A Bovespa terminou a quarta-feira no campo positivo, com investidores mostrando maior apetite por ativos de risco após sinalização de que o Federal Reserve (Fed, banco central dos EUA) deve lançar "em breve" nova rodada de estímulo monetário.

DANIELLE ASSALVE, Reuters

22 de agosto de 2012 | 17h51

O Ibovespa subiu 0,79 por cento, a 59.380 pontos. O giro financeiro da sessão foi de 6,74 bilhões de reais.

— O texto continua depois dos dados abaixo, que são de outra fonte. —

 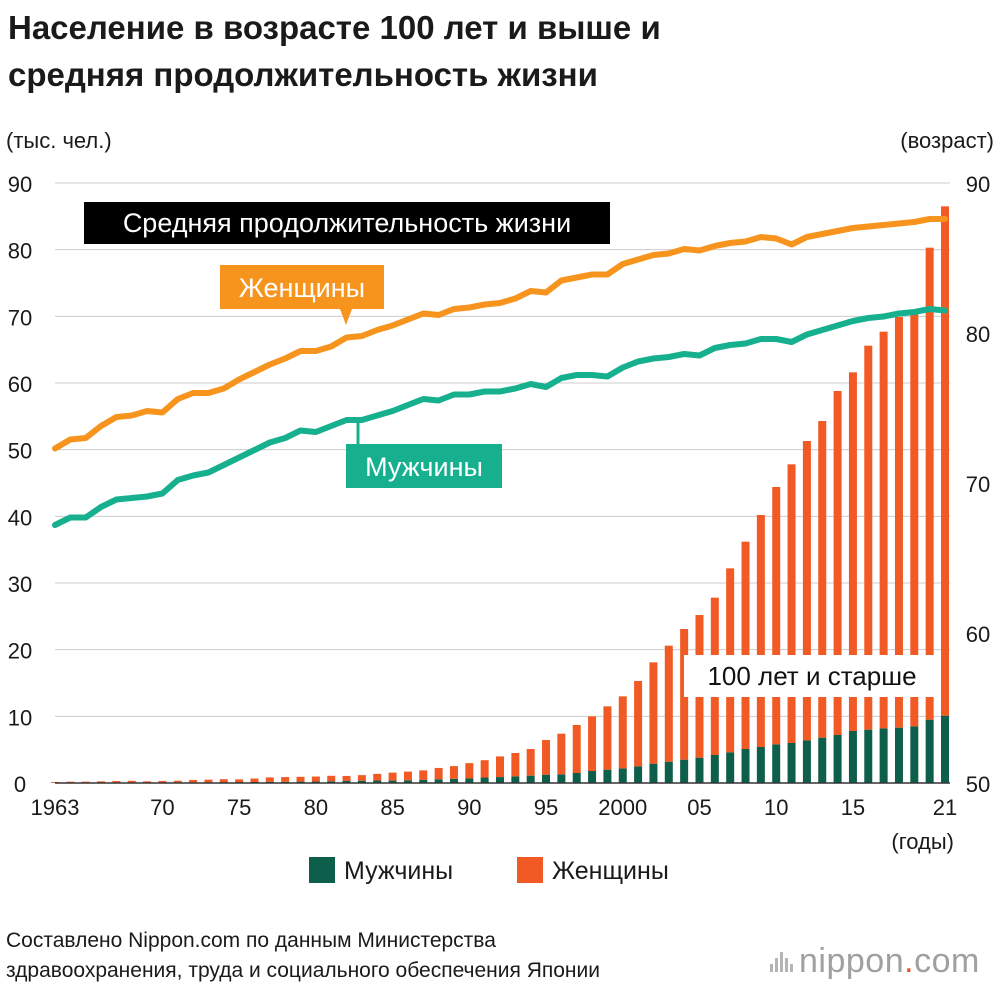 What do you see at coordinates (20, 784) in the screenshot?
I see `left-tick-label: 0` at bounding box center [20, 784].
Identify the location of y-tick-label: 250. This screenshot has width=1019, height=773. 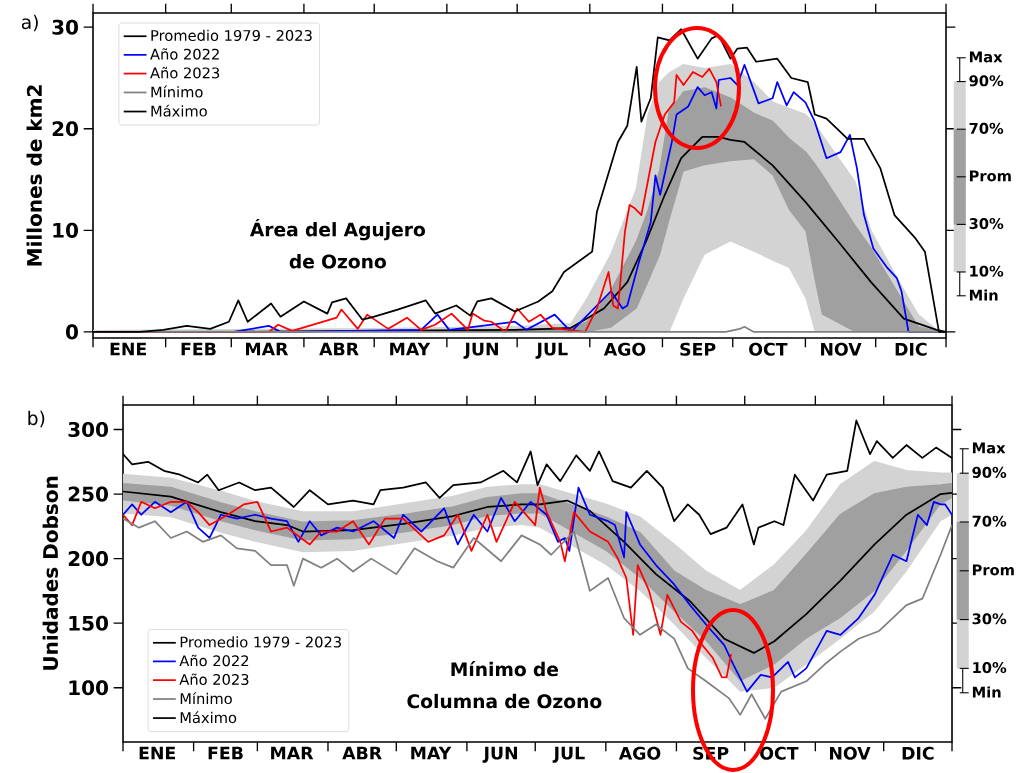
(88, 494).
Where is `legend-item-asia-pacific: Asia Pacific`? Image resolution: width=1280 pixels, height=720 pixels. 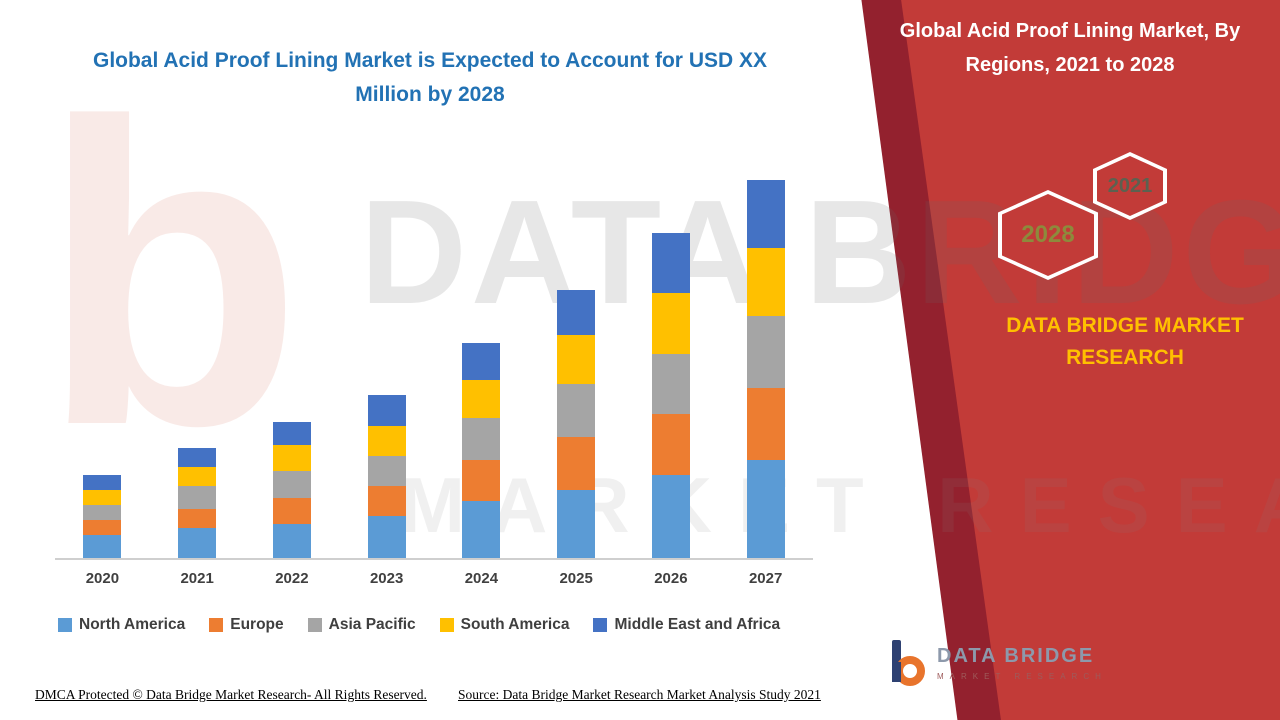
legend-item-asia-pacific: Asia Pacific is located at coordinates (362, 625).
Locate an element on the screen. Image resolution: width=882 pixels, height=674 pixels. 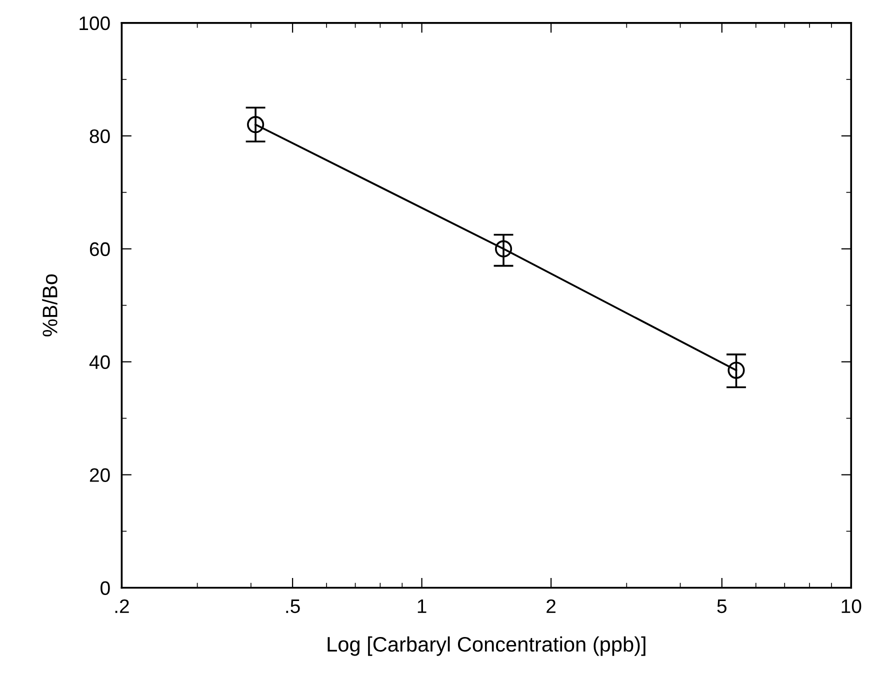
x-tick-label: .2 is located at coordinates (122, 606).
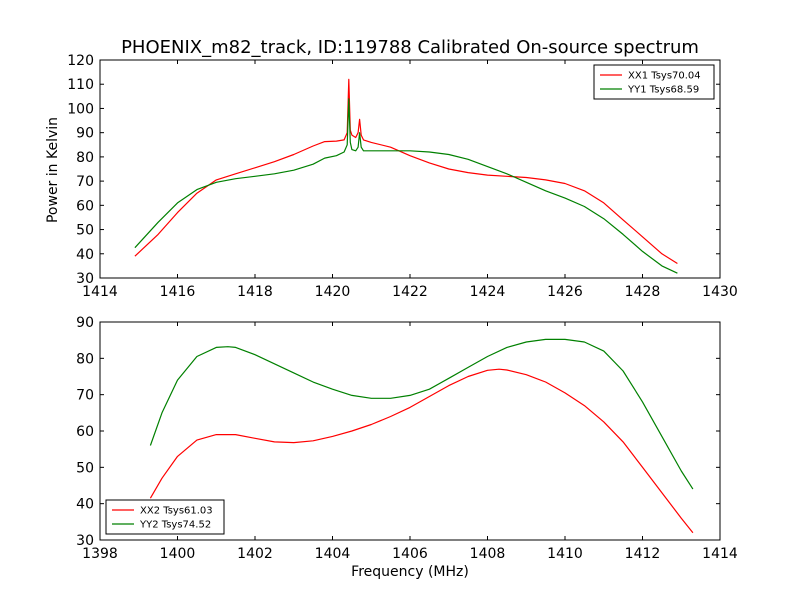  What do you see at coordinates (333, 554) in the screenshot?
I see `x-tick-label: 1404` at bounding box center [333, 554].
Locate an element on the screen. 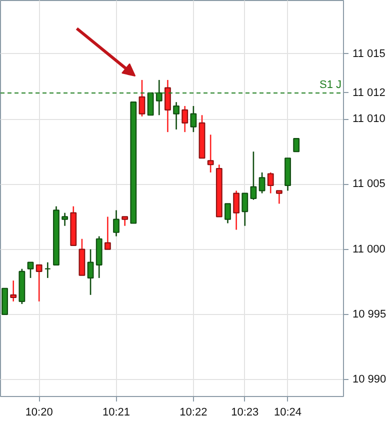 The height and width of the screenshot is (421, 389). y-tick-label: 11 012 is located at coordinates (369, 92).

O índice se firmou em alta após a divulgação da ata da última reunião do Comitê Federal de Mercado Aberto do Fed, às 15 horas. Antes disso, havia operado sem tendência definida.

"O mercado reagiu imediatamente com otimismo à ata. A percepção é de que cresce dentro do Fed o apoio a novas medidas de estímulo", disse o analista Aloisio Villeth Lemos, da Ágora Corretora no Rio de Janeiro.

"Isso é música para os ouvidos dos mercados, é um sinal de que pode haver algum tipo de estímulo à economia dos Estados Unidos em breve, o que poderia também ter efeito positivo para a economia mundial."

A ata do Fed revelou que "muitos membros julgaram que uma acomodação monetária adicional provavelmente seria justificada em breve", a menos que a economia norte-americana melhore consideravelmente.

Em Wall Street, as bolsas reduziram as perdas e o índice Dow Jones encerrou em baixa de 0,23 por cento, enquanto o S&P 500 fechou praticamente estável (+0,02 por cento).

Mais cedo, o principal índice europeu de ações fechou em queda de 1,23 por cento, em meio a preocupações sobre a economia global e sobre a situação da Grécia.

Por aqui, as ações preferenciais da Vale tiveram leve alta de 0,11 por cento, a 35,31 reais, e as da Petrobras subiram 1,18 por cento, a 21,49 reais. OGX subiu 3,38 por cento, a 6,72 reais.

Dentre as maiores altas do índice, destaque para a incorporadora Brookfield, que subiu 8,91 por cento, a 4,28 reais, e para as ações da siderúrgica Usiminas, com a ordinária avançando 6,18 por cento, a 9,80 reais, e a preferencial subindo 6,14 por cento, a 8,64 reais.

Para analistas do Barclays, o recente rali das siderúrgicas se baseia na expectativa de recuperação expressiva dos resultados das companhias nos próximos trimestres -algo que eles consideram improvável. Por isso, o banco recomendou a seus clientes que reduzissem a exposição a ações do setor.

Em sentido oposto, TIM Participações liderou as perdas do índice, com queda de 4,25 por cento, a 7,88 reais, seguida por Embraer, que caiu 2,26 por cento, a 13,38 reais.